### [About this task]
Word for word, transcribe the material below from its first line to the line with "Task: Click the top-right", both included.

Start of Data for this task

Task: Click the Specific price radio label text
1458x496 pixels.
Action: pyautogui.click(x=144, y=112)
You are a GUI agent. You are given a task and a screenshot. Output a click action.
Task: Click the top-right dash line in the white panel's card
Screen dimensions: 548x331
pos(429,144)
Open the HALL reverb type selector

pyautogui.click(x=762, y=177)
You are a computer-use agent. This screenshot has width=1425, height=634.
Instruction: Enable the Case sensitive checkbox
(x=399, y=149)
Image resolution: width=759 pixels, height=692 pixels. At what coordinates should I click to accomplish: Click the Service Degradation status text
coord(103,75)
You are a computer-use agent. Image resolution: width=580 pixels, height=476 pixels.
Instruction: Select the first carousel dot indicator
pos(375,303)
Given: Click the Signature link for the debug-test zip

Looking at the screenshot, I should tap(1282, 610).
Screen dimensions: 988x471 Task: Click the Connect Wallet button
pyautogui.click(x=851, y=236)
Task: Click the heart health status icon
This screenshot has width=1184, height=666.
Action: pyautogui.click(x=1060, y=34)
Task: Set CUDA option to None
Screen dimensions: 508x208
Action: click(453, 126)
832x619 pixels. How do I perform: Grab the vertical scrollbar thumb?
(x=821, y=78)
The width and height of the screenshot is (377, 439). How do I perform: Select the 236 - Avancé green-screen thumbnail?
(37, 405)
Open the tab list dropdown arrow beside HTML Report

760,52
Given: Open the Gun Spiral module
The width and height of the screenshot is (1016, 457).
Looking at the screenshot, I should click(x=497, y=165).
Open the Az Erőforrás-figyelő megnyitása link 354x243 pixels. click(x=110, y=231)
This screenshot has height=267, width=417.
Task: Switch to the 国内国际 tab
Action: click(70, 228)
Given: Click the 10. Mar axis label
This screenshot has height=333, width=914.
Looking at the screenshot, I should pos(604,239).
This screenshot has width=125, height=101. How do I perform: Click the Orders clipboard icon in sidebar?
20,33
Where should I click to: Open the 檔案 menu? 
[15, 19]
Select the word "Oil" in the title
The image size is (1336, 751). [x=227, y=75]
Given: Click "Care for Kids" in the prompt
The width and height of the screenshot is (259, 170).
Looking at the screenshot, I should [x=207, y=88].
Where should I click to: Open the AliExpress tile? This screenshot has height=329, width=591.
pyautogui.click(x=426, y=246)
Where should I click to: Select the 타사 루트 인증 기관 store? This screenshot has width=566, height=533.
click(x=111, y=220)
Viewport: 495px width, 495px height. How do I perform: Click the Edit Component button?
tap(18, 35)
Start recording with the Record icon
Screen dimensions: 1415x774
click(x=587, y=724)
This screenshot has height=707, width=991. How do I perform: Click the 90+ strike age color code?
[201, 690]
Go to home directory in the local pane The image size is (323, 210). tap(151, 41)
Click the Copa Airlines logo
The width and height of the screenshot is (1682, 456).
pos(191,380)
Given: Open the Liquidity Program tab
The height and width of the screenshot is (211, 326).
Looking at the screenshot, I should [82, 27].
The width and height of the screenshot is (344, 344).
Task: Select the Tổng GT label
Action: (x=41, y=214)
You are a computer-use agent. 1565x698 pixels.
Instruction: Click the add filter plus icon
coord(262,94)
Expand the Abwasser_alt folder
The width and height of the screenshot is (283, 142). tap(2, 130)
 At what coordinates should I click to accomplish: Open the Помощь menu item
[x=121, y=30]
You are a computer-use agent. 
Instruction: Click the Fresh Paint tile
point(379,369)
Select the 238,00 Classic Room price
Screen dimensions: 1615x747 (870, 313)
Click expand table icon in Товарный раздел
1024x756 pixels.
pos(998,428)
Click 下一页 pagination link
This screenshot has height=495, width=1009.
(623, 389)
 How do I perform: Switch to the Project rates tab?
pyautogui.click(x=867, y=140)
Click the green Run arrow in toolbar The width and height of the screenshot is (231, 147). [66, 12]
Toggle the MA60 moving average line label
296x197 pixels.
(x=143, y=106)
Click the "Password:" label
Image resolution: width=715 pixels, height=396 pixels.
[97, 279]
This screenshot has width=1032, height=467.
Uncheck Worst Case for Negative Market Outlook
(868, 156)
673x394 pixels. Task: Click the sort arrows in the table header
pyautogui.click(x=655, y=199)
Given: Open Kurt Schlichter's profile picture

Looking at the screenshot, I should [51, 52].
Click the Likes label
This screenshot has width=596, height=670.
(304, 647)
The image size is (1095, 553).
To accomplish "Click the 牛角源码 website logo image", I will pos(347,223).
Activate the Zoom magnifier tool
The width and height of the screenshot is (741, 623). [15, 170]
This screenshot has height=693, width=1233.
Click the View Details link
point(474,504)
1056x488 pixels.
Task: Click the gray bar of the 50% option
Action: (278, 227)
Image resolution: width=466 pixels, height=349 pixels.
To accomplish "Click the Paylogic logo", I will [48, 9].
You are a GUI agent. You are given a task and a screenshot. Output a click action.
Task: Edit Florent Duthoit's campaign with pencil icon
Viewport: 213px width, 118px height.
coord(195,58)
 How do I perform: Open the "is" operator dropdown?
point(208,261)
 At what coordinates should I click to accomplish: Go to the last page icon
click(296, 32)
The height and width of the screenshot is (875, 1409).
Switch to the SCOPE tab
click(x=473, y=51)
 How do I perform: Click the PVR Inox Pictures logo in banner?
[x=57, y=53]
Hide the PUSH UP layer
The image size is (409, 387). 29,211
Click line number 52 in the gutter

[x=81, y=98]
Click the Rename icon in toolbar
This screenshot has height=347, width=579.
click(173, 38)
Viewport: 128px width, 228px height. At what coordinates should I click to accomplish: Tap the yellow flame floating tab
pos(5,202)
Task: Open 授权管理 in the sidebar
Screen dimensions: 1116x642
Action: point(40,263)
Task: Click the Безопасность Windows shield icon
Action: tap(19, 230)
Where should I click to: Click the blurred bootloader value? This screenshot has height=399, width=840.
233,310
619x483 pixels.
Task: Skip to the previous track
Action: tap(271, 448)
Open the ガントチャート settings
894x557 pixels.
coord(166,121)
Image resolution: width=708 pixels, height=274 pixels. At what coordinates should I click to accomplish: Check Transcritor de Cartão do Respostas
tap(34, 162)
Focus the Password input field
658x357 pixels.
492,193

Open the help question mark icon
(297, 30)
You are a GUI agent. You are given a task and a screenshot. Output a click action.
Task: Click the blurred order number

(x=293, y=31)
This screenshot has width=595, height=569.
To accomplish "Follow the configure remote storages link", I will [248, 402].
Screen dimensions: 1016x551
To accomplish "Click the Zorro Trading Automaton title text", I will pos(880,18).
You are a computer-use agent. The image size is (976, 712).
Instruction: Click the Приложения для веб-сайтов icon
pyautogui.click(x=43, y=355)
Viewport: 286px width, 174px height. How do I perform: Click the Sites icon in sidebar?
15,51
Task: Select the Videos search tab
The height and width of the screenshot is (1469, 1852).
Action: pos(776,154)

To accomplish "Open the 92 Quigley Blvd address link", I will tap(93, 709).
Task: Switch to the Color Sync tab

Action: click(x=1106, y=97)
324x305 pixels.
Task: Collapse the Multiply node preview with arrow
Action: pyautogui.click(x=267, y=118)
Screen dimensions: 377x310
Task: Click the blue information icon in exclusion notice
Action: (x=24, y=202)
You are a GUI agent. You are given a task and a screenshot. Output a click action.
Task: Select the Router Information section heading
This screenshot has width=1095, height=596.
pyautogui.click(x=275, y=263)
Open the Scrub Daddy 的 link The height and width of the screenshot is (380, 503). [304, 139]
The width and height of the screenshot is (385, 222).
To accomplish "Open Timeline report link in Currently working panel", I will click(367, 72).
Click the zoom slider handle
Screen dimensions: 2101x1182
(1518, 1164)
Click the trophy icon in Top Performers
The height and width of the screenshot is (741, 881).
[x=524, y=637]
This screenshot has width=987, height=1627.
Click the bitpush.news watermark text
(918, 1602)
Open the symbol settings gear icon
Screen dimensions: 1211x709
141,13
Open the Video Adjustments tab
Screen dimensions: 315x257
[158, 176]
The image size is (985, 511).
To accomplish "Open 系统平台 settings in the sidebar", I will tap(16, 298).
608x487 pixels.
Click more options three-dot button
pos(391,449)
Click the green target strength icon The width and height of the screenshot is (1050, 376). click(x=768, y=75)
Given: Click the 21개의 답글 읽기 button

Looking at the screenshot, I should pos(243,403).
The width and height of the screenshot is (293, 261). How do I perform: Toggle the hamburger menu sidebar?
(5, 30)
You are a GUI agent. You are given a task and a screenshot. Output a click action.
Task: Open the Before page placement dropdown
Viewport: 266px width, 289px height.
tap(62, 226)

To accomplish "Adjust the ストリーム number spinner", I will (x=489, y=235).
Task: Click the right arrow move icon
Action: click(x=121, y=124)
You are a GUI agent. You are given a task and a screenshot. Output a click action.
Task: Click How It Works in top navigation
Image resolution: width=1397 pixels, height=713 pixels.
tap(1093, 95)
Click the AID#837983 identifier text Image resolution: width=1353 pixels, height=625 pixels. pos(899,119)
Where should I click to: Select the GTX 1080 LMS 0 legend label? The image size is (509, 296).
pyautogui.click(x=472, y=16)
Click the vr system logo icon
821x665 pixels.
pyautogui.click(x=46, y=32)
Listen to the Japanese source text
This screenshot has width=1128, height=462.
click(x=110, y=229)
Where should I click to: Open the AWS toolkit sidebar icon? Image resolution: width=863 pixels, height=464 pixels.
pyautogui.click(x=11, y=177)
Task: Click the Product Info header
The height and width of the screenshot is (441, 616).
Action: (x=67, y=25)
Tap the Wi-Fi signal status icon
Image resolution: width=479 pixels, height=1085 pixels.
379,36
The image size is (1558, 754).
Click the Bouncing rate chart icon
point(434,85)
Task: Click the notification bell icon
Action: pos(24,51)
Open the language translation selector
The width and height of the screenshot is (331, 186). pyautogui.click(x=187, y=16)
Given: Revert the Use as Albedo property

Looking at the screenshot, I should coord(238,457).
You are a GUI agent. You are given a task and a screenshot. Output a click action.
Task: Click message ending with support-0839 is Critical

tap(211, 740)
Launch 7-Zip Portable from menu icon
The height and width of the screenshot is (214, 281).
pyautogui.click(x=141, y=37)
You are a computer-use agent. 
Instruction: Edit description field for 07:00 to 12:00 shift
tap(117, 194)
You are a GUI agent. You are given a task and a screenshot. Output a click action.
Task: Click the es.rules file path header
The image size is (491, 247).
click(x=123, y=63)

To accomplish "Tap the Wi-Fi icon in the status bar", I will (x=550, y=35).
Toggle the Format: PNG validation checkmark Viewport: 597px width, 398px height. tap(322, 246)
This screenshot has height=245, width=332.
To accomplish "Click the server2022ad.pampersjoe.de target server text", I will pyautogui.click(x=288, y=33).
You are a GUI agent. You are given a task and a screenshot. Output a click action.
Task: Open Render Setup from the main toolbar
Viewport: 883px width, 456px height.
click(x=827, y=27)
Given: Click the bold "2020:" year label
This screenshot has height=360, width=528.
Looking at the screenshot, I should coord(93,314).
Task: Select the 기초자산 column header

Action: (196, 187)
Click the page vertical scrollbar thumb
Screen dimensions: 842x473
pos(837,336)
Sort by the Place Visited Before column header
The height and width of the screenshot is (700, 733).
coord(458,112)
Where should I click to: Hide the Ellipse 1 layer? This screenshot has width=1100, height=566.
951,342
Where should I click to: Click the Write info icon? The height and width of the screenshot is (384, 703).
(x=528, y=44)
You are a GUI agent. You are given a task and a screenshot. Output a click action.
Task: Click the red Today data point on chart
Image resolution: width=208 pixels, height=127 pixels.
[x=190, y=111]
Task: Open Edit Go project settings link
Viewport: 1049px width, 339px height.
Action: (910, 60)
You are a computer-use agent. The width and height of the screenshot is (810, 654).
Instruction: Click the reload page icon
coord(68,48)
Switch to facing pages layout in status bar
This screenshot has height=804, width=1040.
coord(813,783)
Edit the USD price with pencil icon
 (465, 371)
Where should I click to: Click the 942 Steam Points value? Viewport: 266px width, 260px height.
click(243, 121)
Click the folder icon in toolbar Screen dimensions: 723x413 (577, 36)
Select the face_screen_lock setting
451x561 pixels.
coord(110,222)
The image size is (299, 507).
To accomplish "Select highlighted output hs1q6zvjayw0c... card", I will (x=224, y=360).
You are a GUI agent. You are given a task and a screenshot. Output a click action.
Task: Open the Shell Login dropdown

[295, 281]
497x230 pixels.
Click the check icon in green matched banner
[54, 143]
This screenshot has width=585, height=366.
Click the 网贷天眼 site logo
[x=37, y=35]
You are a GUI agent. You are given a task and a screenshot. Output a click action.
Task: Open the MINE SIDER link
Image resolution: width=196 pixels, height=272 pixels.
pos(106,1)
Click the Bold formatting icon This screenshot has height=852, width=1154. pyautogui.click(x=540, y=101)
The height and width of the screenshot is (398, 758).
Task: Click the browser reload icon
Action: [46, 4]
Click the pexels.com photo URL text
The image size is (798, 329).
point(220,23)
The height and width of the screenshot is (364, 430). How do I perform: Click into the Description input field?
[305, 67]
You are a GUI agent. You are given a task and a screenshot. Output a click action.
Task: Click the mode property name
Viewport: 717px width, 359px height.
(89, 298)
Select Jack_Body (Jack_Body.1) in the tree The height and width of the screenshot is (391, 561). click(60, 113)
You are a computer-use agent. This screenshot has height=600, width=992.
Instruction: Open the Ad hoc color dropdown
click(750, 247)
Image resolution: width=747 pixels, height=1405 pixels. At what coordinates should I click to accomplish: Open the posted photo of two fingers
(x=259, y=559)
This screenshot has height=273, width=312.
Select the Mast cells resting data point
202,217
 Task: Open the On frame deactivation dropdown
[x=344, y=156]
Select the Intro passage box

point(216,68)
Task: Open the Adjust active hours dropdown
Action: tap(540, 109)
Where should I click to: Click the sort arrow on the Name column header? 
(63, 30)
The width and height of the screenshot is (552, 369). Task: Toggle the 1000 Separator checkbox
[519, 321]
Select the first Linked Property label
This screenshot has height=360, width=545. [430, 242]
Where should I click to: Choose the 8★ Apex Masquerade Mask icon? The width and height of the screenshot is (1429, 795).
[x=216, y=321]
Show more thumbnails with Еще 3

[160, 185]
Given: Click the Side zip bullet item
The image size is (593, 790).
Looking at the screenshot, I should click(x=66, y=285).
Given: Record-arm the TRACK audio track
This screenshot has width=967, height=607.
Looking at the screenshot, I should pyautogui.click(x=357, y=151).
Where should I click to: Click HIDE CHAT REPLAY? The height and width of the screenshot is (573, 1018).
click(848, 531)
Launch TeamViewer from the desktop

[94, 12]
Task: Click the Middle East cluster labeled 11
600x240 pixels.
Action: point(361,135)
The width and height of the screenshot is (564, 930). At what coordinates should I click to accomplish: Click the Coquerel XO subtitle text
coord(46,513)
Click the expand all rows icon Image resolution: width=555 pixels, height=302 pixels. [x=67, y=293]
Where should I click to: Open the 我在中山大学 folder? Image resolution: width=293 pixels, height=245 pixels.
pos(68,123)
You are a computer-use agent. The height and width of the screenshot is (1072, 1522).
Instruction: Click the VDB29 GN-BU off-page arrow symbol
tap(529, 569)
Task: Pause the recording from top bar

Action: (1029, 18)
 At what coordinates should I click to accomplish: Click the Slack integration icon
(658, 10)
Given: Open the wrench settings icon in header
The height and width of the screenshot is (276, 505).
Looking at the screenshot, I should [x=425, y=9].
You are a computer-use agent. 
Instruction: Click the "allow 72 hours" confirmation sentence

End of Data for this task

### [Exercise response]
Task: Click the Specific price radio label text
1458x496 pixels.
Action: pyautogui.click(x=144, y=112)
You are a GUI agent. You are given a task and a screenshot. Output a click action.
Task: Click the top-right dash line in the white panel's card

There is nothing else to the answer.